Northeast Ohio Nonprofits Join Call To Keep Original Census Deadline

A sample census form from 2010.
A sample census form from 2010. [rblfmr / Shutterstock]

More than 500 philanthropic organizations nationwide have signed a letter asking the U.S. Census Bureau to allow more time for the 2020 census, including several local groups, after the bureau recently announced it would end the count a month earlier than planned.

Among the Northeast Ohio organizations signed the letter were the Mt. Sinai Health Care Foundation in Cleveland, Cleveland Foundation, Akron Community Foundation and George Gund Foundation.

“We urge the Census Bureau to maintain its constitutional responsibilities to enumerate every household that has not responded on its own, in order to achieve a fair and accurate count,” the letter says. “Given the pandemic, there is every reason to believe the Census Bureau will need to collect data through October 31, a date the Census Bureau itself had earlier announced was needed to meet its obligations.”

The census determines where federal resources go, said Jennifer Lumpkin, civic engagement strategist for Cleveland VOTES, including federal funding, congressional district lines and more.

“The impact that we’ve really been stressing is that it would hurt a huge range of folks in our communities, leaving them really underrepresented with regards to funding,” Lumpkin said.

Last month, an update on the count showed Cleveland with the lowest response rate among the nation’s largest cities.
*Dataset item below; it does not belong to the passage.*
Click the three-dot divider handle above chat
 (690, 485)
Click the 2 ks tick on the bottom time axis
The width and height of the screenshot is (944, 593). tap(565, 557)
Just under 47 percent of city residents had completed their forms, putting Cleveland at 68th out of 68 cities with a population of 300,000 or more.

Cleveland VOTES has received grants from the Gund Foundation, and is leading census efforts in the region as part of the Ohio Census Advocacy Coalition and the Complete Count Committee for Cleveland and Cuyahoga County.

The pandemic has made it more difficult to motivate residents to participate, Lumpkin said.

“They know that it’s necessary, they know that it’s needed, but getting folks to put the census at the top of their priority amongst the pandemic and the number of other issues like employment has been a challenge,” Lumpkin said.

Volunteers have found additional difficulties, she said, such as those trying to complete the census by phone running into additional delays due to staffing shortages.

“The deployment of the U.S. Census Bureau to have folks readily available on staff to answer those calls hasn’t really been met,” Lumpkin said. “The time extension would have given folks more time because they would have had a response from the U.S. Census Bureau, as well.”

The 2020 census is set to end Sept. 30.